4. A questo gioco di rimandi, cornici e specchi deformanti sfugge il Rapporto sui ciechi, che sta
“come un monolito” al centro del romanzo. Nella sua compattezza agghiacciante, il Rapporto è la
mappa dettagliata di una strada per l’inferno lastricata di pessime intenzioni: lo smascheramento del
complotto ordito dai Ciechi per governare il mondo “mediante gli incubi e le allucinazioni, le pesti
e le streghe, gli indovini e gli uccelli, le serpi e, in generale, tutti i mostri delle tenebre e delle
caverne”. La scrittura si fa affilata e tagliente, la voce di Fernando Vidal Olmos riempie di sé la
pagina incendiando e riducendo in cenere la polifonia e le tessiture policrome del romanzo, l’ironia
si fa ghigno spietato, l’elegia diviene invettiva. Ernesto Franco, nella prefazione, lo avvicina
fascinosamente, a “un pianeta Kafka compreso in un universo Dostoevskij”, ma altre e più atroci
letture vengono alla mente. E’ come se Céline dirigesse uno spartito di Lovecraft, come se, ben
oltre il termine della notte, il contemptor mundi di Bagatelle per un massacro guardasse in faccia i
responsabili della vacherie cosmica ed eterna, e scoprisse che i loro lineamenti sono quelli di una
razza preumana, progenie di Chtulhu esiliata nei sotterranei e tra le ombre di Buenos Aires. Molti
sono i ricordi céliniani, come il protagonista che, legge soltanto più “la pubblicità e la cronaca nera”
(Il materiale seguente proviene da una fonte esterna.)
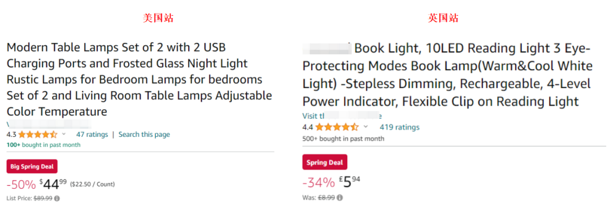Viewport: 610px width, 204px height.
Task: Click the -34% discount label
Action: [319, 182]
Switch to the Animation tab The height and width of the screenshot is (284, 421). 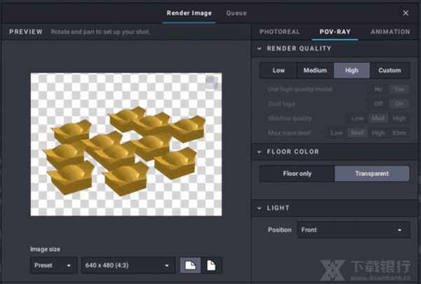pos(390,32)
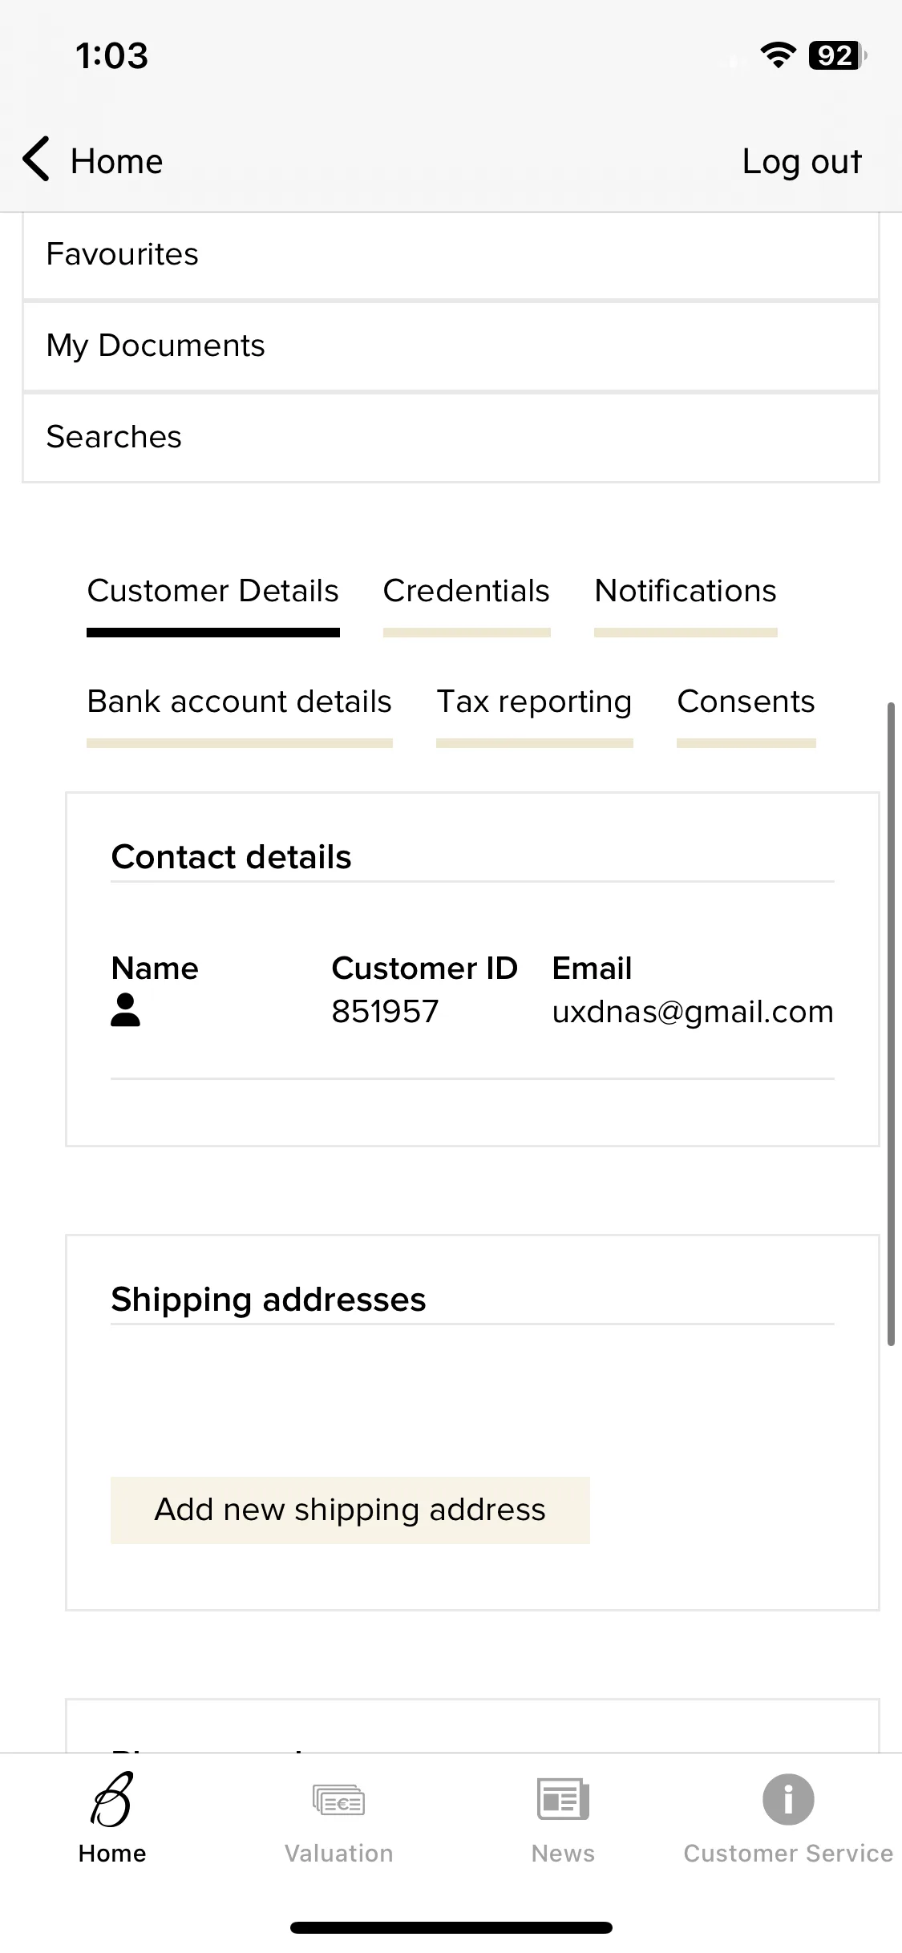Click the vertical scrollbar on the right
The height and width of the screenshot is (1953, 902).
coord(890,1024)
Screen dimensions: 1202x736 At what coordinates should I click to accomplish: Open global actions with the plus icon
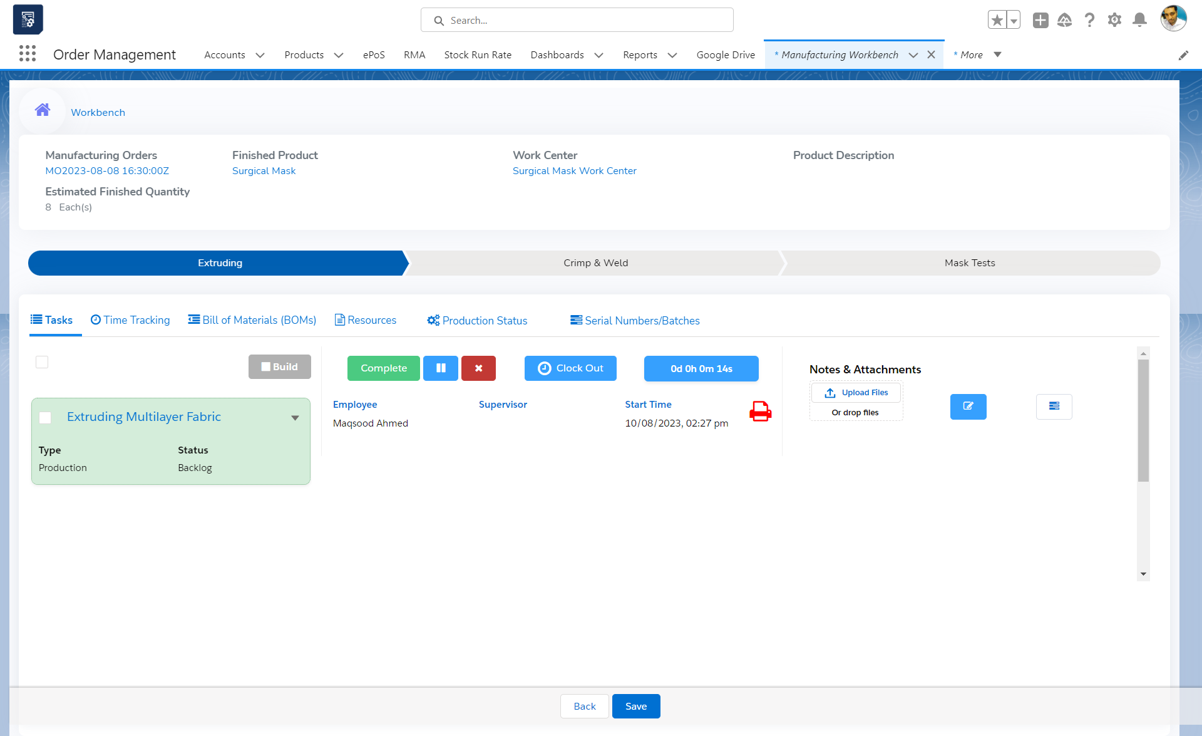[1040, 19]
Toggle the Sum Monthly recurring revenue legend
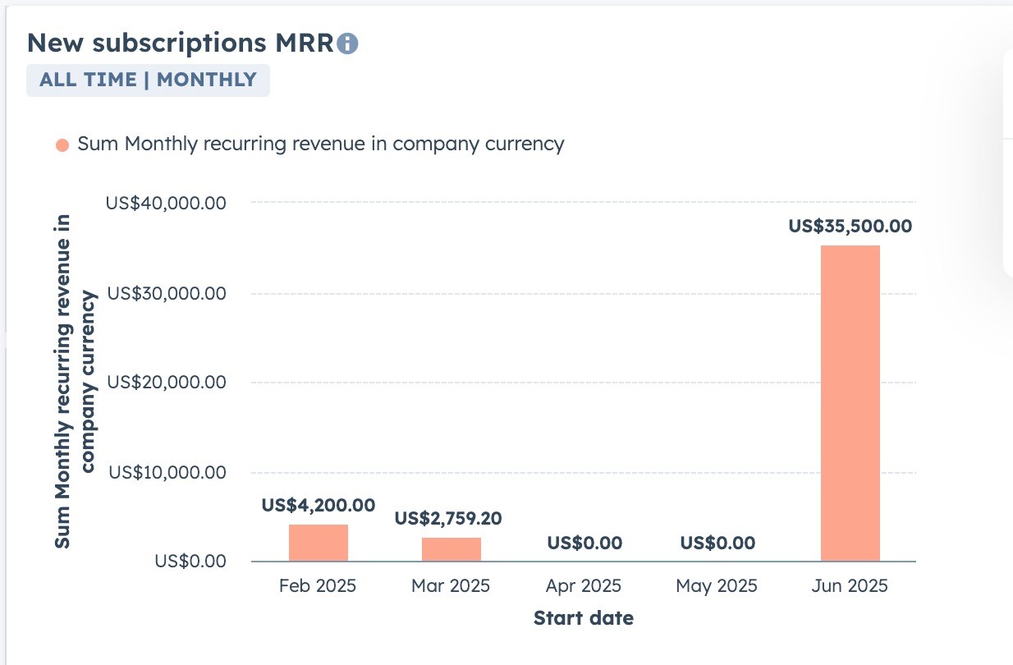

(mentre per Céline era “la pubblicità e i necrologi...sai quel che la gente vuole e sai che sono
morti...Basta!”) Céliniano è anche lo humour del Rapporto, uno humour che solo per difetto
possiamo definire nerissimo; e degna del Céline “chroniqueur des Grands-Guignols” è la terribile
traversata della Legione Lavalle, impegnata a scortare in Bolivia il corpo in putrefazione del
generale che l’ha guidata. Molte sono poi le citazioni, quasi palmari, da Lovecraft, ma anche dal
Poe del Gordon Pym, dall’ Arthur Machen de Il gran dio Pan (secondo il quale, come per Sàbato, “i
gerarchi dell’inferno passano inosservati tra di noi”), dal William Hope Hodgson de La casa
sull’abisso. Quanto peso quella letteratura visionaria e fantastica abbia avuto nella cultura argentina
può confermarlo la Vita di Edgar Allan Poe di Cortàzar (Le Lettere 2004), ma anche il racconto di
Borges There are more things (in Il libro di sabbia, Rizzoli 1975), dedicato alla memoria di
Lovecraft. Ci si potrebbe arrischiare a pensare che il complotto ultraumano sia divenuto una sorta di
Genius loci, se l’incantato flâneur del mondo intero Bruce Chatwin incontrerà In Patagonia
(Adelphi 1982) la temibile Brujeria, evidente emanazione della setta dei ciechi che finirà col
perdere Fernando Vidal Olmos e forse il mondo intero. Il Creatore, sembra dirci lo gnostico Sàbato,
è un Re Atroce: e non solo per le istanze dell’anagramma.